--- Task prompt ---
Please write out, exactly as they appear, the line containing "This screenshot has width=1232, height=970." and every line after it to the end of the records, and nothing more.

--- Data excerpts ---
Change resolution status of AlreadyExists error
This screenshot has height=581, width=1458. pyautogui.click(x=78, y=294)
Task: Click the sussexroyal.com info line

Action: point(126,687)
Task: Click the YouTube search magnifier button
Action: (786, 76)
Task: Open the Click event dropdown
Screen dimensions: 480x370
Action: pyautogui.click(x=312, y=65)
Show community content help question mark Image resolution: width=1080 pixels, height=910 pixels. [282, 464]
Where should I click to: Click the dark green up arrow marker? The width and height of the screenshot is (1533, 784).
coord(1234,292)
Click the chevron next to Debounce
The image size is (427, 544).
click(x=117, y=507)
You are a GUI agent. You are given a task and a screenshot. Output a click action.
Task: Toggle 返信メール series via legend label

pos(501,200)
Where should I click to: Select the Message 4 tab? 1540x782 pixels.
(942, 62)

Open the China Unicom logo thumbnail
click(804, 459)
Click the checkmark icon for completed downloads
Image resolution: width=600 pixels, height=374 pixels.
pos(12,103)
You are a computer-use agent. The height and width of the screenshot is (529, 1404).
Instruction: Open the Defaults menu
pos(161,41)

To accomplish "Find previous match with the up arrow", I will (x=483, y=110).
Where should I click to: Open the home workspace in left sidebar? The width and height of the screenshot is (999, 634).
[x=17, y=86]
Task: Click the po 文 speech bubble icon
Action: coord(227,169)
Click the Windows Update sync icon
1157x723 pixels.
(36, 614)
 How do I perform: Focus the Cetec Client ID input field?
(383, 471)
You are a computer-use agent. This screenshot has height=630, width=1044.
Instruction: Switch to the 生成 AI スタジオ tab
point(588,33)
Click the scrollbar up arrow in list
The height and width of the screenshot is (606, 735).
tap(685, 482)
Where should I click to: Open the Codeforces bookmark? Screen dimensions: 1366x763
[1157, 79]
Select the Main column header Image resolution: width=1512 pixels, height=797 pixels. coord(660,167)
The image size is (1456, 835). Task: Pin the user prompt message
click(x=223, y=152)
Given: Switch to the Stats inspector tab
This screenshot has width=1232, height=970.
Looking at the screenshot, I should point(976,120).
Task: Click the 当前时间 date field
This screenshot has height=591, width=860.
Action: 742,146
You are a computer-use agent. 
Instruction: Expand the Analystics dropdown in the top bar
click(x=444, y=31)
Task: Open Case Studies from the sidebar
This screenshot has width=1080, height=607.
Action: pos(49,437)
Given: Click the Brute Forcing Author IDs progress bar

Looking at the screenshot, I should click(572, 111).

--- Response below ---
This screenshot has width=1232, height=970.
Looking at the screenshot, I should point(976,120).
Task: Click the 当前时间 date field
This screenshot has height=591, width=860.
Action: 742,146
You are a computer-use agent. 
Instruction: Expand the Analystics dropdown in the top bar
click(x=444, y=31)
Task: Open Case Studies from the sidebar
This screenshot has width=1080, height=607.
Action: pos(49,437)
Given: Click the Brute Forcing Author IDs progress bar

Looking at the screenshot, I should click(572, 111).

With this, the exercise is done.